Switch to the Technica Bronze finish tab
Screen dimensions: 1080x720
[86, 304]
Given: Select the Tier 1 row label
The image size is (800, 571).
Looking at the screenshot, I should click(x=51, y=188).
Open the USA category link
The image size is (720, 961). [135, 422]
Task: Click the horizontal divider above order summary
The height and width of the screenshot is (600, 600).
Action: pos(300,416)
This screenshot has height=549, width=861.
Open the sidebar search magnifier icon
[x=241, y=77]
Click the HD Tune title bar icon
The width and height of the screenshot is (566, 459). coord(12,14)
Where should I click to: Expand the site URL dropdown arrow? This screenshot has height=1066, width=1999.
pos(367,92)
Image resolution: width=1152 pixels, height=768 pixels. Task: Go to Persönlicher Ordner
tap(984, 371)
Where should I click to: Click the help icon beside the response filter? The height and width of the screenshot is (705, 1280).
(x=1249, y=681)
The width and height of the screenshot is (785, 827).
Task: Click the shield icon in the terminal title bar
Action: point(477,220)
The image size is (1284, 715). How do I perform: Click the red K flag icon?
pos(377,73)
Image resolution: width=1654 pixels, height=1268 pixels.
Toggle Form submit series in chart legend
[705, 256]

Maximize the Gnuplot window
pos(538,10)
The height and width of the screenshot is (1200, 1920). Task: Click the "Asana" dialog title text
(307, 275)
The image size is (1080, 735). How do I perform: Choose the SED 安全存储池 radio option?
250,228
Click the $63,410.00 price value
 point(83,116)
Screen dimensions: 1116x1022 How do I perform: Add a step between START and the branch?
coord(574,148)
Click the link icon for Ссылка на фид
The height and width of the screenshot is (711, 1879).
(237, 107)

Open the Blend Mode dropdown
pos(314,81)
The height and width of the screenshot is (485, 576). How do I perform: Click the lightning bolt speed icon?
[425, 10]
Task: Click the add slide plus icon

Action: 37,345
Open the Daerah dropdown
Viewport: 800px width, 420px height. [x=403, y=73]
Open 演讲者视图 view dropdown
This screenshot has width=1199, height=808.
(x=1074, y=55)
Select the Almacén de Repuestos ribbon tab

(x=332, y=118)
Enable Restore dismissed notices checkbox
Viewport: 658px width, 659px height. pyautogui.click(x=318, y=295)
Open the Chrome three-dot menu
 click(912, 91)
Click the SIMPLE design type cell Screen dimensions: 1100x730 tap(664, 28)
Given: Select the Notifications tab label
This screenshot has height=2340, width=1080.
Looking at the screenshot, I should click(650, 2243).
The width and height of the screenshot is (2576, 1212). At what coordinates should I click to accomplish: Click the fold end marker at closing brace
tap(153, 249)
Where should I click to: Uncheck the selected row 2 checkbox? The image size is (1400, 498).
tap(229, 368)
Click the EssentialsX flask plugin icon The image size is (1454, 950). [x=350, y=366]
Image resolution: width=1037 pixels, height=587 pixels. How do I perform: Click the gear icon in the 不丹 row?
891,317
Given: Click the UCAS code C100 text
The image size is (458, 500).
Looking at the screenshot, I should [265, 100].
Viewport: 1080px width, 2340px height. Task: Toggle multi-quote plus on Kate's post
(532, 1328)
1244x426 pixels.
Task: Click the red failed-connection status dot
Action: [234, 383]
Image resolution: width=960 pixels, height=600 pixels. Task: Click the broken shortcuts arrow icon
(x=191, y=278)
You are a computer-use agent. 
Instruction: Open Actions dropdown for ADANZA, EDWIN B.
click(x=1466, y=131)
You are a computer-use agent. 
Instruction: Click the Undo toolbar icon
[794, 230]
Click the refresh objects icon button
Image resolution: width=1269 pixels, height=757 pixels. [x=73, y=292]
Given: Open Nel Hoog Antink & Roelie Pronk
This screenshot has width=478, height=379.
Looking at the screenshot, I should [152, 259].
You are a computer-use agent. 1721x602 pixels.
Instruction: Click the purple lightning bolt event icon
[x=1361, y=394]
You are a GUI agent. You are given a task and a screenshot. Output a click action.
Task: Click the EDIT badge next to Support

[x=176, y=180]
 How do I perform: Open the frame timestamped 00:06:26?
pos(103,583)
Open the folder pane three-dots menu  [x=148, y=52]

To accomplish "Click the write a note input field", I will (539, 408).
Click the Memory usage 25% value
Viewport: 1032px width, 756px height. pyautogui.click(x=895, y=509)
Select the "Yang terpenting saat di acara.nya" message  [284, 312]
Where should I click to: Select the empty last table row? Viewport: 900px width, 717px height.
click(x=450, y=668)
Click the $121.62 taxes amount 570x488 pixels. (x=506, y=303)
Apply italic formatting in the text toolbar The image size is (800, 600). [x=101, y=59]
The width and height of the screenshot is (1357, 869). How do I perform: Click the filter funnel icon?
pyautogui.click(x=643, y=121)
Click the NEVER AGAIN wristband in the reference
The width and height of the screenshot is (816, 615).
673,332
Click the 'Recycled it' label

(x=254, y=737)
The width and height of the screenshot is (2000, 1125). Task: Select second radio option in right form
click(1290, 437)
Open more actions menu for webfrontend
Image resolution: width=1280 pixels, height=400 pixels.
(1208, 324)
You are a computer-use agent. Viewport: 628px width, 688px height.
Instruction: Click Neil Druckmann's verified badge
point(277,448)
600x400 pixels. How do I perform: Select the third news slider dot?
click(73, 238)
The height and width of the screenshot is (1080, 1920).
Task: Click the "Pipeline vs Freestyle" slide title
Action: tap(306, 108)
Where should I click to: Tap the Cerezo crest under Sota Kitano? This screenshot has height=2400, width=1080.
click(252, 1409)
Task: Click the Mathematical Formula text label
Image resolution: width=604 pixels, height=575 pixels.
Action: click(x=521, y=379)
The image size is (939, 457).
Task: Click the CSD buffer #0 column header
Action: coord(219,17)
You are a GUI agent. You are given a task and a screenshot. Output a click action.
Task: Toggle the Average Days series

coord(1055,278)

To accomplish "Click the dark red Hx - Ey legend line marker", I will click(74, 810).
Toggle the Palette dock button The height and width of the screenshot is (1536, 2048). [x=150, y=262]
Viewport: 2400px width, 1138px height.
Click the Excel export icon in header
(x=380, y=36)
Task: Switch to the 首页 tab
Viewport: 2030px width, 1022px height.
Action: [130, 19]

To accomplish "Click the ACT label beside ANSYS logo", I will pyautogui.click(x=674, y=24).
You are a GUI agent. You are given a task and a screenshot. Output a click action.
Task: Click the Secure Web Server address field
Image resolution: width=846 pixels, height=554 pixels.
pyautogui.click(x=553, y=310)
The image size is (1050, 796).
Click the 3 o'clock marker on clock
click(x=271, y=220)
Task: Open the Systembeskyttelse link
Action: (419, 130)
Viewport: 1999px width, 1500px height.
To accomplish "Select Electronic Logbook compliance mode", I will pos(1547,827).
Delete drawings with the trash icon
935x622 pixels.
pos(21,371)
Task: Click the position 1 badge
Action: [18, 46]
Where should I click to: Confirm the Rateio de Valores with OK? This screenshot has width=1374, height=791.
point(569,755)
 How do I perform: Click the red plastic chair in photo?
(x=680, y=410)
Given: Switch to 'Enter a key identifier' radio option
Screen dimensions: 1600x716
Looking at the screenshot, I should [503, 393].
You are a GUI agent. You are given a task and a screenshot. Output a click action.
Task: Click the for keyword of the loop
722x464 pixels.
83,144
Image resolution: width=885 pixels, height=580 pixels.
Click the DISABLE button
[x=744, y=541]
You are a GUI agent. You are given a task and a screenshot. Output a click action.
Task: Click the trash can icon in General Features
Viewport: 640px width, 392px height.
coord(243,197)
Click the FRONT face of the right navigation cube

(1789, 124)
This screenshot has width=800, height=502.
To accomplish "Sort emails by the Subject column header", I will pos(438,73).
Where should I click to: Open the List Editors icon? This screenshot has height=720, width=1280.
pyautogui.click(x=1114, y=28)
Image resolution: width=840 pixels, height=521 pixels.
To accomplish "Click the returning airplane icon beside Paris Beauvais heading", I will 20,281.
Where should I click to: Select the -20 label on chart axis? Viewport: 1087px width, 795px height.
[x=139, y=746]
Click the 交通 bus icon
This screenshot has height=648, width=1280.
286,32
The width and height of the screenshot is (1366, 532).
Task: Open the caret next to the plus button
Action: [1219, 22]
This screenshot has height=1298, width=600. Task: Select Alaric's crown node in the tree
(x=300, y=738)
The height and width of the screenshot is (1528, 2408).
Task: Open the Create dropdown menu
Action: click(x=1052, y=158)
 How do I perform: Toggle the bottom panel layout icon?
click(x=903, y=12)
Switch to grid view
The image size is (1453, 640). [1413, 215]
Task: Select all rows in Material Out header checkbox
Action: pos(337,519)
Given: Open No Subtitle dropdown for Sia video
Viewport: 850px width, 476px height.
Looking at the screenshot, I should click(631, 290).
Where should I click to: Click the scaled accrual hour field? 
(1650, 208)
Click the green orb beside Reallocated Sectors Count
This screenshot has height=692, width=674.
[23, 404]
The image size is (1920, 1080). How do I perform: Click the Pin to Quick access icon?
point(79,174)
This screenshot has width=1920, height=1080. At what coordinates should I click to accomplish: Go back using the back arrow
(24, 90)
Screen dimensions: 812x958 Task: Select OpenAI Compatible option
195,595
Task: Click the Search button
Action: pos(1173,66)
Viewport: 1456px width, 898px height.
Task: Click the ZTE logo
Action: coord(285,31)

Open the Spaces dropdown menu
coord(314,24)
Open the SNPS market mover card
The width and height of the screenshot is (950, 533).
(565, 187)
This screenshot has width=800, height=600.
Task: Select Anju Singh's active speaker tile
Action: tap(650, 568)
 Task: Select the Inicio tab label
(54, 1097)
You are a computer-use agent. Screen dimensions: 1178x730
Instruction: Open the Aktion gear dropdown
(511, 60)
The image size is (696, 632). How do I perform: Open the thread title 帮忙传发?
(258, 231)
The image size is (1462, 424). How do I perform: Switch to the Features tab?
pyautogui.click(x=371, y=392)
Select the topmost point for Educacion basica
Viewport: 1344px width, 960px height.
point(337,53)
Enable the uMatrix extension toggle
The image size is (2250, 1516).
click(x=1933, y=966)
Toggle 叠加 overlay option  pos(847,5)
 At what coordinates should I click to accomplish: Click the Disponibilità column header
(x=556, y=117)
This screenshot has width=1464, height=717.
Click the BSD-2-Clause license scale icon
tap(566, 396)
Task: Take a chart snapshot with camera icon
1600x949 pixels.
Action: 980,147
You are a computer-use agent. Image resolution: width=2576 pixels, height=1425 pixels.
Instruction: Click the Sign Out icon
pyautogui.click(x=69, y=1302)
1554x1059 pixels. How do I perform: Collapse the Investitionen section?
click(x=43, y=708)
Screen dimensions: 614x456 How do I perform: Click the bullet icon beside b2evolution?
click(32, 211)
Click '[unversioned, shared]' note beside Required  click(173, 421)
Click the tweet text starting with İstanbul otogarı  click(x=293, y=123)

The task
Convert everything from the line containing "This screenshot has width=800, height=502." down to the line containing "Action: pos(337,519)" into a numbered list, omitting blank lines.

Solved problem
1. This screenshot has width=800, height=502.
2. To accomplish "Sort emails by the Subject column header", I will pos(438,73).
3. Where should I click to: Open the List Editors icon? This screenshot has height=720, width=1280.
4. pyautogui.click(x=1114, y=28)
5. Image resolution: width=840 pixels, height=521 pixels.
6. To accomplish "Click the returning airplane icon beside Paris Beauvais heading", I will 20,281.
7. Where should I click to: Select the -20 label on chart axis? Viewport: 1087px width, 795px height.
8. [x=139, y=746]
9. Click the 交通 bus icon
10. This screenshot has height=648, width=1280.
11. 286,32
12. The width and height of the screenshot is (1366, 532).
13. Task: Open the caret next to the plus button
14. Action: [1219, 22]
15. This screenshot has height=1298, width=600. Task: Select Alaric's crown node in the tree
16. (x=300, y=738)
17. The height and width of the screenshot is (1528, 2408).
18. Task: Open the Create dropdown menu
19. Action: click(x=1052, y=158)
20.  How do I perform: Toggle the bottom panel layout icon?
21. click(x=903, y=12)
22. Switch to grid view
23. The image size is (1453, 640). [1413, 215]
24. Task: Select all rows in Material Out header checkbox
25. Action: pos(337,519)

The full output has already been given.